Machine learning algorithm engineer a heart account

Pay attention to me, take you to learn algorithm knowledge!


The MLP-Mixer: An All-MLP Architecture for Vision. The Mixer model proposed in this paper contains only the simplest MLP structure to achieve SOTA on ImageNet. MLP is actually two FC layers, which makes you wonder:

FC is all you need, neither Conv nor Attention!

With sufficient data and resources, the physical variability bias model may actually become a constraint, less direct than the simple model. The following result shows everything: When the amount of training data was small, the performance was BiT>ViT>Mixer, but with the increase of the amount of data, the performance of the three was almost the same.

In terms of network architecture, mlP-Mixer and ViT are very similar:

  1. The preprocessing is to divide the image into patchs and obtain a series of patch embeddings through Linear projection.

  2. The main body of the network is isotropic design, which consists of N consecutive and identical layers.

The differences are mainly reflected in the differences of layers. ViT adopts Transformer layer, while MLP-Mixer adopts mixer-layer. Mixer-layer is very simple and only includes two MLPS (as well as Skip Connection) :

(1) Token-MIXING MLP block: the input characteristic dimension isThe operation dimension is tokens, which means doing MLP for the same feature of all tokens;

Channel-mixing MLP block: the input characteristic dimension isThe operation dimension is channels, which means MLP for all features of each tokens.

For images, most of the network has nothing more than two mix features:

(i) at a given spatial location,

(ii) Between different spatial locations,

For example, convolution actually takes place simultaneously (I) and (ii). Specifically, 1×1 convolution only completes (I), single-channel depth-wise conv only completes (II); The Transformer layer is more complex, while the projection Layer implements (I), the self-attention implements (II) (which will actually involve (I)), and the FFN implements (I). For mixer-layer, token-mixing MLP block implements (II), channel-mixing MLP block implements (I), which is also a clever explanation of the design.

Because channel mixing MLP is permutation-variant, it is sensitive to the order of tokens, which is different from ViT because self-attention is permutation-invariant. The Mixer does not need E position embedding. Token-mixing MLP block, however, means that the network can only accept image inputs of a fixed size. After all, the MLP parameters depend on the number of tokens, which may be troublesome for the Dense Prediction task. Because detection and segmentation are basically variable input.

The network parameter design of Mixer was similar to that of ViT, as follows:

When Mixer moved to other tasks after pre-training on different data sets, its performance was compared with ViT and other models as follows. It can be seen that Mixer was close to SOTA, and the model Inference time was basically similar.

However, pre-training was required on large data sets such as Imagenet-21K and JFT-300. When the training data of Mixer was insufficient, Mixer was easy to overfit, and its effect was worse than CNN and ViT. The following table is the comparison of Mixer with other models in different Settings. For example, when trained on ImageNet, mixer-B /16 performed worse than VIT-B /16.
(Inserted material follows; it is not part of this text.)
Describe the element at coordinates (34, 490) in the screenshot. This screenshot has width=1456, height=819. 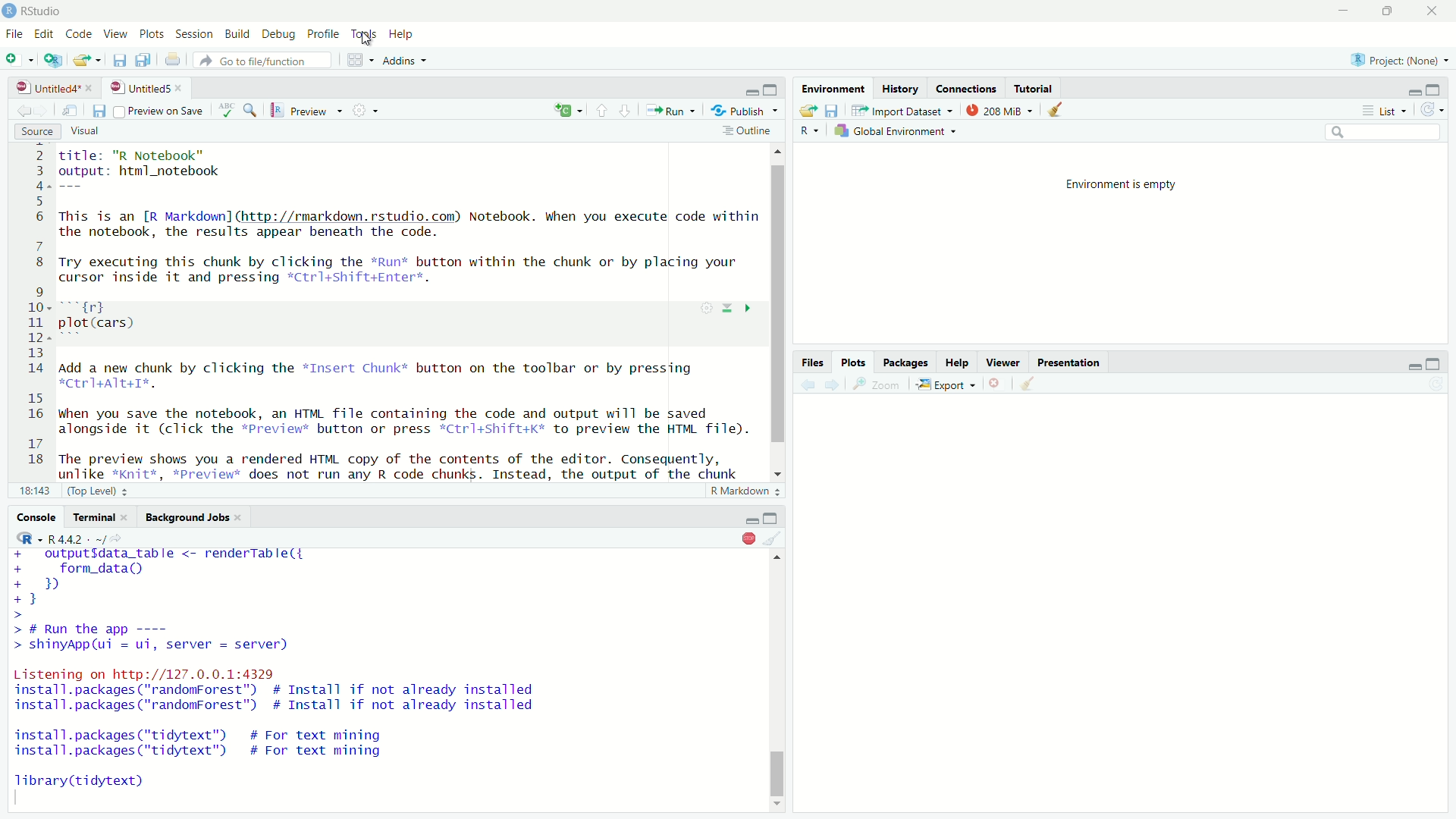
I see `18:143` at that location.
In the case of Mixer, some thought that it actually contained convolution. For example, LeCun stated: 1st layer “Per-patch fully-connected” == “conv layer with 16×16 kernels and 16×16 stride” , Other Layers “MLP-Mixer” == “Conv layer with 1×1 kernels”. This is actually from an implementation point of view, but can you count CNN with only 1×1 convolution layer? In fact, the paper also explained the connection between Mixer and CNN from another perspective: Channel mixing MLP is equivalent to 1×1 convolution, and token-mixing MLP is equivalent to a single-channel depth-wise convolutions with a kernel size of image size. Note That the parameter sharing for token mixing (in this case, is also known as s convolution, but conV will use different convolution kernels. Token -mixing MLP all channel parameters are shared.

Then came a simple paper from Oxford University: Do You Even Need Attention? A Stack of feed-forward Layers Does Surprisingly Well on ImageNet, whose model structure was actually the same as Mixer, but FFN was used in the paper instead of MLP, and the experiment was not as adequate as Google’s:

There is also a short description of this network in the paper, which is basically the same as what we have described above:

The essence of ViT, CNN-Resnet, and the MLP-Mixer here is that they are all residual net, which is probably the most important thing.

Finally, Google may have opened a new pit that could feed a lot of paper, see ViT.

Recommended reading

CPVT: A convolution implicitly encodes location information

DETR: Target detection based on Transformers

MoCo V3: I’m not who you think I am!

The application of Transformer in semantic segmentation

ViT: Transformer is All You Need!

PVT: Pyramid Vision Transformer for backbone on intensive tasks!

FixRes: Beat SOTA on ImageNet data set twice

How can Transformer break into CV and kill CNN?

Try MoCo instead of pretrain on ImageNet!